# EXERCISE AIM:
Extract each line from the entries below that contains the string "subtopic".

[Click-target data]
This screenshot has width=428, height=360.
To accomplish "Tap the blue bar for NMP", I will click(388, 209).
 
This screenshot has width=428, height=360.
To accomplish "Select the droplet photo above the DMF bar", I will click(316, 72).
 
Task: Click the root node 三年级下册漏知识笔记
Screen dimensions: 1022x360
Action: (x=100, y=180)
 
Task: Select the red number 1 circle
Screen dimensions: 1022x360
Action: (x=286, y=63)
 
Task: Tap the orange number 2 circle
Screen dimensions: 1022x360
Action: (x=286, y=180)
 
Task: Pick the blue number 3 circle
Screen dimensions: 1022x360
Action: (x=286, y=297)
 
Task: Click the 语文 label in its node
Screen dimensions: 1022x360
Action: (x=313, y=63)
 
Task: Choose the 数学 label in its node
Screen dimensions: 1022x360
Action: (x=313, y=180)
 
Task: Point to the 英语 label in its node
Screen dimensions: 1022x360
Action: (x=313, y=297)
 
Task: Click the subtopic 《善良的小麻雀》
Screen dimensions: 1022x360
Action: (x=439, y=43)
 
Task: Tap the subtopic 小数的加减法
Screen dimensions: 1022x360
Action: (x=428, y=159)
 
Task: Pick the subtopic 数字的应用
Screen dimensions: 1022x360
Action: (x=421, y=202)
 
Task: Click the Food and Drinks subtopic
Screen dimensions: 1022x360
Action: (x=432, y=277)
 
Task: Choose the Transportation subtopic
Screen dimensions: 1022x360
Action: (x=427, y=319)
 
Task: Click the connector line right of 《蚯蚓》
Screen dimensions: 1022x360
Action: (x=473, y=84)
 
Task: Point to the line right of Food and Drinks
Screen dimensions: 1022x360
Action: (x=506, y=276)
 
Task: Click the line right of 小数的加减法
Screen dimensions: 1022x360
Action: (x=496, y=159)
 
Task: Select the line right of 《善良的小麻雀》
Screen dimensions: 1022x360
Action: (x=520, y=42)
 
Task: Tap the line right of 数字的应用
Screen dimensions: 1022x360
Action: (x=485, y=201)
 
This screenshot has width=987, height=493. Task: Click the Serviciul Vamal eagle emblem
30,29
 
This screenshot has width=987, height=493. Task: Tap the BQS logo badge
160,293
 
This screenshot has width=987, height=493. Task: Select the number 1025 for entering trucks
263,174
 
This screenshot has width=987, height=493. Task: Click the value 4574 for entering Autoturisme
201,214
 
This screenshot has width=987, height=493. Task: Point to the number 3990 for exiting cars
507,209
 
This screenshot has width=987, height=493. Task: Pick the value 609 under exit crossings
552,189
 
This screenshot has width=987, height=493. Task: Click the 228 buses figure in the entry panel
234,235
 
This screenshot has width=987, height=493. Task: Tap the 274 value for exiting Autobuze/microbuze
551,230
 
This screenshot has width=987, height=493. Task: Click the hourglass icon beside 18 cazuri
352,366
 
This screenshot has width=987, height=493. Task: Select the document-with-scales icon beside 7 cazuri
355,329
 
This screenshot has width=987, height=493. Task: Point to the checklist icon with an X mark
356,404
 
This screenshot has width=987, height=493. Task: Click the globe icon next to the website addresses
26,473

# COMPLETE OUTPUT:
Task: Click the subtopic 《善良的小麻雀》
Task: Tap the subtopic 小数的加减法
Task: Pick the subtopic 数字的应用
Task: Click the Food and Drinks subtopic
Task: Choose the Transportation subtopic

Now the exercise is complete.